§ **What the exercise asks**
Line by line, output the entries below exactly as they appear.

********************

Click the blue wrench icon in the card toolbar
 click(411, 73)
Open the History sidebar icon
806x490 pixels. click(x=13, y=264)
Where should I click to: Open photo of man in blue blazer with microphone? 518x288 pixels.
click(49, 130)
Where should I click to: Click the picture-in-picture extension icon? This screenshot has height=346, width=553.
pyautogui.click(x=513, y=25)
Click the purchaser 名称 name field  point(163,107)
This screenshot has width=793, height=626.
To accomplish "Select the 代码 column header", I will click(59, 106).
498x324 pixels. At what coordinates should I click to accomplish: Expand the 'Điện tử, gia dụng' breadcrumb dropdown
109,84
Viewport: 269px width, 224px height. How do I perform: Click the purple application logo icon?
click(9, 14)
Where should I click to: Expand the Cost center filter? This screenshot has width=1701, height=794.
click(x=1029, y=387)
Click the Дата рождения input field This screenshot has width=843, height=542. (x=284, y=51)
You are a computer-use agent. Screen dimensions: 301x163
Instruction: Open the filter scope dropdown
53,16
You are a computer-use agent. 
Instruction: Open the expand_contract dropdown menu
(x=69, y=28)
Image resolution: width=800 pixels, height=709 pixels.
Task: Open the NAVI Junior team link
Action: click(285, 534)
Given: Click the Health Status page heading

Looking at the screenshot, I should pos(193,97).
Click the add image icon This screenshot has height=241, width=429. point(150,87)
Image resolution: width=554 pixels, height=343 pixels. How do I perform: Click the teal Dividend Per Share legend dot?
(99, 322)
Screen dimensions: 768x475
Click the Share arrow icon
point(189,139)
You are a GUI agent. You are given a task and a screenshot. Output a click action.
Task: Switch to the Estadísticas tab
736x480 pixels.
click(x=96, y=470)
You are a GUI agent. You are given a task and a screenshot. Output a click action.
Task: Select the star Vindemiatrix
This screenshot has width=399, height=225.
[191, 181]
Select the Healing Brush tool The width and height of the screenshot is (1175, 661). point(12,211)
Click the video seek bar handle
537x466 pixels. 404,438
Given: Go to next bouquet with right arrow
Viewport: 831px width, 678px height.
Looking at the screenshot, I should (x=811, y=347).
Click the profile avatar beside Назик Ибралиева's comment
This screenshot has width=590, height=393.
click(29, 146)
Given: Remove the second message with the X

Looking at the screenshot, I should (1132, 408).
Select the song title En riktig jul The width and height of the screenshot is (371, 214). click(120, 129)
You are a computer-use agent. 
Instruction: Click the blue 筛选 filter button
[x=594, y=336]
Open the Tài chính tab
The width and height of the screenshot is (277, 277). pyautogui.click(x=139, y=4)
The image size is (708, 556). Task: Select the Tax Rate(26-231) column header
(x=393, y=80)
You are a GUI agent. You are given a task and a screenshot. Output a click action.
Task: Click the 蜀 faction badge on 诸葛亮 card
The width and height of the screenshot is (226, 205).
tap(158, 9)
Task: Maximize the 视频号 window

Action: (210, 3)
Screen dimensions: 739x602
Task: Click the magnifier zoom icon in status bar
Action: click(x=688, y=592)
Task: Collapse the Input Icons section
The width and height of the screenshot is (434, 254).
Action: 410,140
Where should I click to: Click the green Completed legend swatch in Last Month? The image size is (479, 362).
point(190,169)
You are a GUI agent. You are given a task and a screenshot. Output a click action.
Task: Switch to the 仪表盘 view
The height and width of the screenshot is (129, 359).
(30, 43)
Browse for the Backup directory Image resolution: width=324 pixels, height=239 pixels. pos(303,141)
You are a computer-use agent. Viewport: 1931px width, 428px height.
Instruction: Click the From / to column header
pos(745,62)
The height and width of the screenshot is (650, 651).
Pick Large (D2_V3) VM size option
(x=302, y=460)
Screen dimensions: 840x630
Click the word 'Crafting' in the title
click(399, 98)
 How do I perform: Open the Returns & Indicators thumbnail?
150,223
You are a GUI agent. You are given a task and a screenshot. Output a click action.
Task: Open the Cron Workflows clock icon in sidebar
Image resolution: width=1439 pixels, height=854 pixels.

********************

§ **Expected output**
Click the blue wrench icon in the card toolbar
 click(411, 73)
Open the History sidebar icon
806x490 pixels. click(x=13, y=264)
Where should I click to: Open photo of man in blue blazer with microphone? 518x288 pixels.
click(49, 130)
Where should I click to: Click the picture-in-picture extension icon? This screenshot has height=346, width=553.
pyautogui.click(x=513, y=25)
Click the purchaser 名称 name field  point(163,107)
This screenshot has width=793, height=626.
To accomplish "Select the 代码 column header", I will click(59, 106).
498x324 pixels. At what coordinates should I click to accomplish: Expand the 'Điện tử, gia dụng' breadcrumb dropdown
109,84
Viewport: 269px width, 224px height. How do I perform: Click the purple application logo icon?
click(9, 14)
Where should I click to: Expand the Cost center filter? This screenshot has width=1701, height=794.
click(x=1029, y=387)
Click the Дата рождения input field This screenshot has width=843, height=542. (x=284, y=51)
You are a computer-use agent. Screen dimensions: 301x163
Instruction: Open the filter scope dropdown
53,16
You are a computer-use agent. 
Instruction: Open the expand_contract dropdown menu
(x=69, y=28)
Image resolution: width=800 pixels, height=709 pixels.
Task: Open the NAVI Junior team link
Action: click(285, 534)
Given: Click the Health Status page heading

Looking at the screenshot, I should pos(193,97).
Click the add image icon This screenshot has height=241, width=429. point(150,87)
Image resolution: width=554 pixels, height=343 pixels. How do I perform: Click the teal Dividend Per Share legend dot?
(99, 322)
Screen dimensions: 768x475
Click the Share arrow icon
point(189,139)
You are a GUI agent. You are given a task and a screenshot. Output a click action.
Task: Switch to the Estadísticas tab
736x480 pixels.
click(x=96, y=470)
You are a GUI agent. You are given a task and a screenshot. Output a click action.
Task: Select the star Vindemiatrix
This screenshot has width=399, height=225.
[191, 181]
Select the Healing Brush tool The width and height of the screenshot is (1175, 661). point(12,211)
Click the video seek bar handle
537x466 pixels. 404,438
Given: Go to next bouquet with right arrow
Viewport: 831px width, 678px height.
Looking at the screenshot, I should (x=811, y=347).
Click the profile avatar beside Назик Ибралиева's comment
This screenshot has width=590, height=393.
click(29, 146)
Given: Remove the second message with the X

Looking at the screenshot, I should (1132, 408).
Select the song title En riktig jul The width and height of the screenshot is (371, 214). click(120, 129)
You are a computer-use agent. 
Instruction: Click the blue 筛选 filter button
[x=594, y=336]
Open the Tài chính tab
The width and height of the screenshot is (277, 277). pyautogui.click(x=139, y=4)
The image size is (708, 556). Task: Select the Tax Rate(26-231) column header
(x=393, y=80)
You are a GUI agent. You are given a task and a screenshot. Output a click action.
Task: Click the 蜀 faction badge on 诸葛亮 card
The width and height of the screenshot is (226, 205).
tap(158, 9)
Task: Maximize the 视频号 window

Action: (210, 3)
Screen dimensions: 739x602
Task: Click the magnifier zoom icon in status bar
Action: click(x=688, y=592)
Task: Collapse the Input Icons section
The width and height of the screenshot is (434, 254).
Action: 410,140
Where should I click to: Click the green Completed legend swatch in Last Month? The image size is (479, 362).
point(190,169)
You are a GUI agent. You are given a task and a screenshot. Output a click action.
Task: Switch to the 仪表盘 view
The height and width of the screenshot is (129, 359).
(30, 43)
Browse for the Backup directory Image resolution: width=324 pixels, height=239 pixels. pos(303,141)
You are a computer-use agent. Viewport: 1931px width, 428px height.
Instruction: Click the From / to column header
pos(745,62)
The height and width of the screenshot is (650, 651).
Pick Large (D2_V3) VM size option
(x=302, y=460)
Screen dimensions: 840x630
Click the word 'Crafting' in the title
click(399, 98)
 How do I perform: Open the Returns & Indicators thumbnail?
150,223
You are a GUI agent. You are given a task and a screenshot. Output a click action.
Task: Open the Cron Workflows clock icon in sidebar
Image resolution: width=1439 pixels, height=854 pixels.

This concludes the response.